→ Travail demandé: Extrayez sans rien modifier le passage du texte sur Gutenberg situé entre « Contemporain de la » et « indocile et aventureux. », bornes incluses.

→ Passage du texte:
************
Contemporain de la chute de Constantinople, l'entreprenant Rhénan a ouvert les portes à la diffusion du savoir. Le Strasbourgeois Guy Bechtel a enquêté sur l'homme et ses travaux. À l'inventeur naïf décrit par l'historiographie traditionnelle succède le profil d'un ingénieur faustien, indocile et aventureux.
De Gutenberg, l'inventeur de l'imprimerie à caractères mobiles, le père de la typographie, nous ne savons rien ou presque. Les légendes se contredisent. Les portraits qui le représentent nanti d'une longue barbe sont imaginaires. Des pans entiers de sa vie nous échappent. Ce patricien voyageur et curieux de tout, a comme un air de parenté avec Zenon, le héros de Marguerite Yourcenar. « Sa biographie est un château de cartes », souligne Guy Bechtel. Germaniste et latiniste, il a examiné les pièces et écarté les déductions hâtives. Procédant avec rigueur, il s'est surtout ; attaché à retrouver la « logique » d'une quête et à « replacer l'inventeur dans son temps, sans l'y noyer ».
************
→ Section des données:
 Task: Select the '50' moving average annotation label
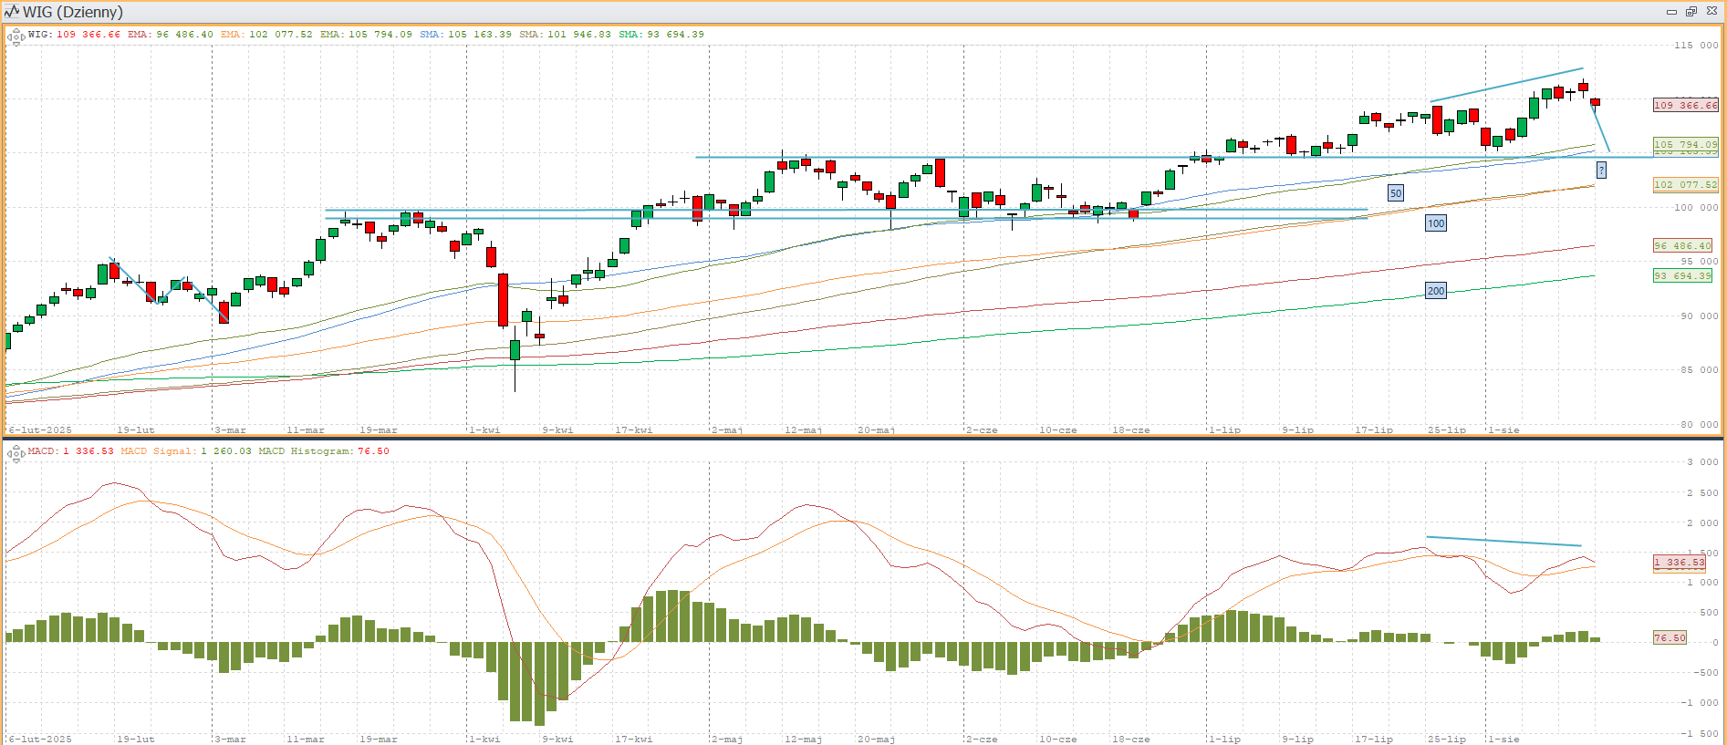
************
→ Réponse complète:
Contemporain de la chute de Constantinople, l'entreprenant Rhénan a ouvert les portes à la diffusion du savoir. Le Strasbourgeois Guy Bechtel a enquêté sur l'homme et ses travaux. À l'inventeur naïf décrit par l'historiographie traditionnelle succède le profil d'un ingénieur faustien, indocile et aventureux.